The Court is composed of the President of the Council of State, the President of the Supreme Court (Άρειος Πάγος), the President of the Court of Audit, four Councillors of the Council of State and four Councillors of the Supreme Court (appointed by lot every other year).
The Court is presided over by the longest-serving President of the Council of State or of the Supreme Court. When hearing cases involving the resolution of conflicts and disputes on constitutionality or the interpretation of legal provisions, the Court includes two tenured professors of law schools of Greek universities.
Special Court for Mistrial Cases
The Special Court for Mistrial Cases (Ειδικό Δικαστήριο Αγωγών Κακοδικίας) is provided for in Article 99 of the Constitution and Law 693/1977 and hears mistrial cases against judicial officials. The Court is composed of the President of the Council of State, who acts as President, a Councillor of the Council of State, a Councillor of the Supreme Court, a Councillor of the Court of Audit, two tenured professors of law schools of Greek universities and two lawyers (members of the Supreme Disciplinary Board of lawyers, appointed by lot).

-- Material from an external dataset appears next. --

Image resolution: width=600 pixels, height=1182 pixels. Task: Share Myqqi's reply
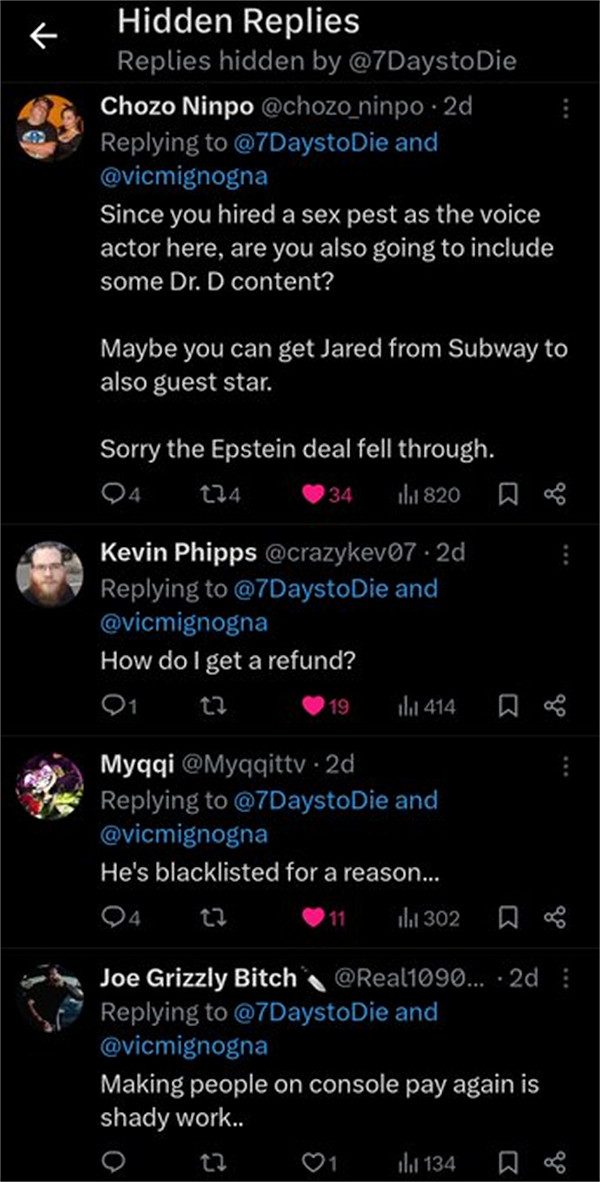555,918
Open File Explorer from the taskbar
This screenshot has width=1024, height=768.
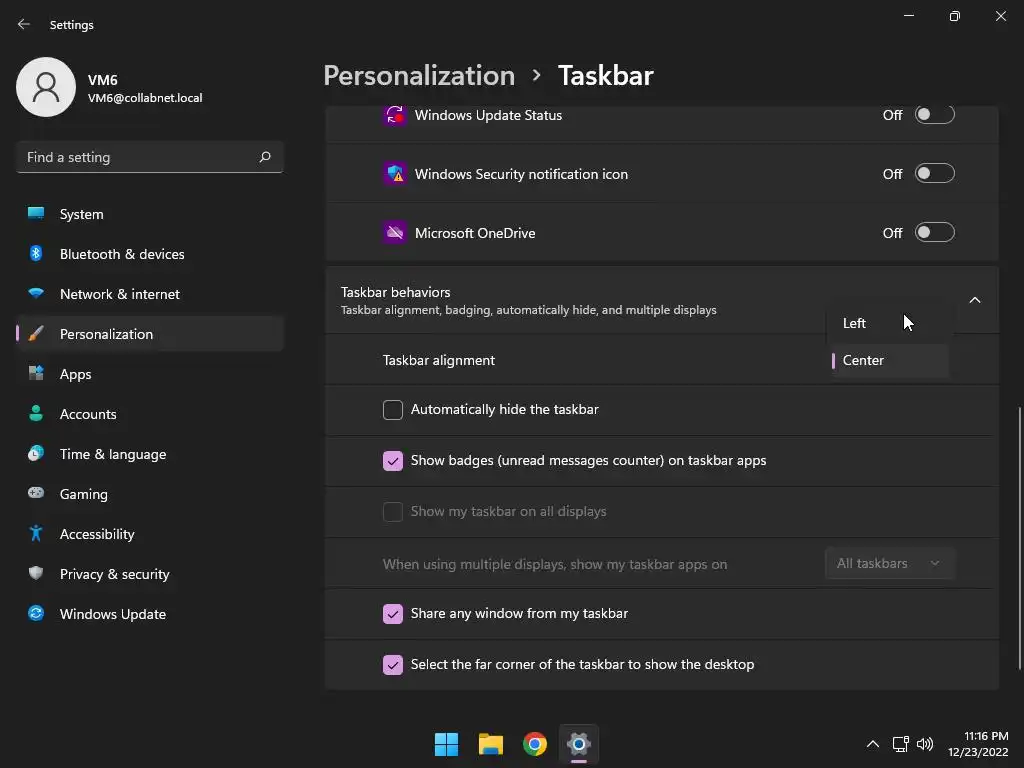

Special Court Judging the Liability of Ministers
The Special Court Judging the Liability of Ministers (Ειδικό Δικαστήριο Ευθύνης Υπουργών) is provided for in Article 86 of the Constitution.
It is set up for specific cases and is composed of six members of the Council of State and seven members of the Supreme Court, selected by lot by the Speaker of the Parliament after legal proceedings are launched. Hearings take the form of a public session of Parliament and are chaired by the members of the abovementioned two high courts. These members must have been appointed or promoted to their current rank before a proposal to initiate legal proceedings is submitted. The highest-ranking among the members of the Supreme Court selected by lot presides. If more than one member holds the same rank, the longest-serving among them presides. A member of the Public Prosecutor’s Office of the Supreme Court or a deputy, both selected by lot, acts as Public Prosecutor.
This Special Court is responsible for trying criminal offences committed by government ministers and deputy ministers while they were in office, provided that the cases have been referred to the Court by the Parliament.
Special Court for Disputes on the Remuneration of Judicial Officials
The Special Court for Disputes on the Remuneration of Judicial Officials (Ειδικό Δικαστήριο Μισθολογικών Διαφορών Δικαστικών Λειτουργών) is provided for in Article 88 of the Constitution.
It is formed by the members of the Special Court provided for in Article 99 of the Constitution, with the participation of an additional tenured professor and one additional lawyer.
The Court is responsible for hearing disputes on (all types of) remuneration and pensions of judicial officials if settlement of the legal issues is likely to influence the salary, pension or tax status of a larger number of officials.
Legal databasesThe website of the Court of Audit contains the summary of an indicative number of judgments.